### Zu erledigen
**1)** Entnimm dem Textauszug die Stelle von „Wien - Österreich“ bis „WAVE Report hervor.“ wortgetreu.
**2)** Aktualisiere die ausgelesenen Zeilen von ihrem Beginn bis einschließlich der Zeile mit „will pyautogui.click(x=24, y=46).“, indem du „Viewport“ durch „Fenster“ ersetzt und alles andere unverändert lässt. Gib nur diese Zeilen aus.

### Textauszug
Wien - Österreich bräuchte 20 Einrichtungen für Opfer sexueller Gewalt, tatsächlich vorhanden sind aber landesweit nur sechs. Vorgesehen ist pro 200.000 Einwohner ein Center, erklärte Maria Rösslhumer, Geschäftsführerin des Vereins Autonome Österreichische Frauenhäuser. Auch an Frauenhausplätzen fehlen europaweit 54.900, das geht aus dem aktuellen WAVE Report hervor.

Der WAVE Report 2014 basiert auf Daten aus 46 europäischen Ländern, inklusive der 28 EU-Mitgliedsstaaten. In 31 dieser Länder (67 Prozent) gibt es eine Hotline für Opfer von Gewalt. 27 davon sind kostenlos, 19 rund um die Uhr erreichbar. In Österreich ist die Help-Line sowohl 24 Stunden als auch kostenlos verfügbar.

Großteil der Plätze in EU-Ländern

In ganz Europa bräuchte es 82.892 Betreuungsplätze für Opfer von Gewalt. Laut dem Bericht gab es zuletzt aber nur 1.748 Frauenhäuser mit 28.473 Plätzen für Frauen und ihre Kinder in ganz Europa. Knapp 54.900 Plätze fehlen demnach. Unterschiede beim verfügbaren Angebot zeigen sich nicht nur zwischen EU- und Nicht-EU-Staaten, sondern auch zwischen "alten" und "neuen" Mitgliedsländern. 84 Prozent der vorhandenen Plätze finden sich in EU-Ländern, und während in den "alten" EU-Staaten 44 Prozent der empfohlenen Plätze fehlen, sind es in den "neuen" Mitgliedsländern 87 Prozent.

### Ausgelesene Zeilen
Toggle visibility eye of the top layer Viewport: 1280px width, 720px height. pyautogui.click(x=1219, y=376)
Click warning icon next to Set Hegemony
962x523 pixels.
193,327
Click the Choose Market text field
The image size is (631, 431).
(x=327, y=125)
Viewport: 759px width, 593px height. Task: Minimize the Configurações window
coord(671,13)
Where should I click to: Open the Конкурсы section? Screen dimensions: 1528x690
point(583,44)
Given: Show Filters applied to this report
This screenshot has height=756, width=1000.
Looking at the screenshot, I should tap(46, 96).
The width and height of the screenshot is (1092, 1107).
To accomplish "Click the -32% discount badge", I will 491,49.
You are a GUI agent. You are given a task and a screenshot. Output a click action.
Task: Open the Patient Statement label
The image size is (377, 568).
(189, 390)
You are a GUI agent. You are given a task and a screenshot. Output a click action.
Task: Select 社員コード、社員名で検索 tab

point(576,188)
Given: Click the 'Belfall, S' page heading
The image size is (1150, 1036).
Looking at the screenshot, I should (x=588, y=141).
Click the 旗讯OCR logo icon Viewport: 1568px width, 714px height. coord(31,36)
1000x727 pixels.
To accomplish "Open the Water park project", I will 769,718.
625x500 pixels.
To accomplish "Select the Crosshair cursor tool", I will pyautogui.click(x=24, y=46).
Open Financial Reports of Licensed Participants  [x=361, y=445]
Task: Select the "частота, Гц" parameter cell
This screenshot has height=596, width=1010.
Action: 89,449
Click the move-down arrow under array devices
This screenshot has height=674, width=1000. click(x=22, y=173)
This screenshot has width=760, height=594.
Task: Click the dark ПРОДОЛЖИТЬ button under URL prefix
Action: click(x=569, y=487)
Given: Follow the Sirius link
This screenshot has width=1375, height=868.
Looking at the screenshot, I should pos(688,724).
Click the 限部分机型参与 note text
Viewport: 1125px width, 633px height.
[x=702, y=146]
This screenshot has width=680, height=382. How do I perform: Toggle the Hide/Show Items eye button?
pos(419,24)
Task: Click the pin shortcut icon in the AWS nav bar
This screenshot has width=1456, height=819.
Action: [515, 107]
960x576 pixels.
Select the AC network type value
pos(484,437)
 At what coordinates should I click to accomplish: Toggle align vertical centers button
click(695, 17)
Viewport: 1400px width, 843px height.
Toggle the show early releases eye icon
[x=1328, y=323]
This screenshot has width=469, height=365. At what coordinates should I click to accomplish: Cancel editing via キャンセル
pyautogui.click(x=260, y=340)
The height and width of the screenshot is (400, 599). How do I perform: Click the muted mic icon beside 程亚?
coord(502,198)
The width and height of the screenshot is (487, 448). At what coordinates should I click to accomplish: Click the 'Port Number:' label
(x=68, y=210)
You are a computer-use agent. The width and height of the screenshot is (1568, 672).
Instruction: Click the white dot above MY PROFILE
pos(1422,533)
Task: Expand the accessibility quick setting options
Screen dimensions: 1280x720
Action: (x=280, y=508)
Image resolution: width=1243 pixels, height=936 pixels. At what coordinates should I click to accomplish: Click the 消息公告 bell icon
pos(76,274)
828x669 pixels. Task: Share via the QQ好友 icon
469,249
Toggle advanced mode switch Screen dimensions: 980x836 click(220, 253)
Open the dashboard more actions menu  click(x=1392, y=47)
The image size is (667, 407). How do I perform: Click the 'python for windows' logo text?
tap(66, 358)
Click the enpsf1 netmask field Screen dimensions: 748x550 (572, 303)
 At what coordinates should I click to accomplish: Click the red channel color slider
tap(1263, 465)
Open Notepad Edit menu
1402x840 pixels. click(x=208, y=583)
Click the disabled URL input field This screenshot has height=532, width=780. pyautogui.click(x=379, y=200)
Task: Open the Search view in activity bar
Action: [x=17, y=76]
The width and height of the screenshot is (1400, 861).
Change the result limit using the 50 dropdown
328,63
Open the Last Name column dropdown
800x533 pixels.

### Lösungen
**1)**
Wien - Österreich bräuchte 20 Einrichtungen für Opfer sexueller Gewalt, tatsächlich vorhanden sind aber landesweit nur sechs. Vorgesehen ist pro 200.000 Einwohner ein Center, erklärte Maria Rösslhumer, Geschäftsführerin des Vereins Autonome Österreichische Frauenhäuser. Auch an Frauenhausplätzen fehlen europaweit 54.900, das geht aus dem aktuellen WAVE Report hervor.

**2)**
Toggle visibility eye of the top layer Fenster: 1280px width, 720px height. pyautogui.click(x=1219, y=376)
Click warning icon next to Set Hegemony
962x523 pixels.
193,327
Click the Choose Market text field
The image size is (631, 431).
(x=327, y=125)
Fenster: 759px width, 593px height. Task: Minimize the Configurações window
coord(671,13)
Where should I click to: Open the Конкурсы section? Screen dimensions: 1528x690
point(583,44)
Given: Show Filters applied to this report
This screenshot has height=756, width=1000.
Looking at the screenshot, I should tap(46, 96).
The width and height of the screenshot is (1092, 1107).
To accomplish "Click the -32% discount badge", I will 491,49.
You are a GUI agent. You are given a task and a screenshot. Output a click action.
Task: Open the Patient Statement label
The image size is (377, 568).
(189, 390)
You are a GUI agent. You are given a task and a screenshot. Output a click action.
Task: Select 社員コード、社員名で検索 tab

point(576,188)
Given: Click the 'Belfall, S' page heading
The image size is (1150, 1036).
Looking at the screenshot, I should (x=588, y=141).
Click the 旗讯OCR logo icon Fenster: 1568px width, 714px height. coord(31,36)
1000x727 pixels.
To accomplish "Open the Water park project", I will 769,718.
625x500 pixels.
To accomplish "Select the Crosshair cursor tool", I will pyautogui.click(x=24, y=46).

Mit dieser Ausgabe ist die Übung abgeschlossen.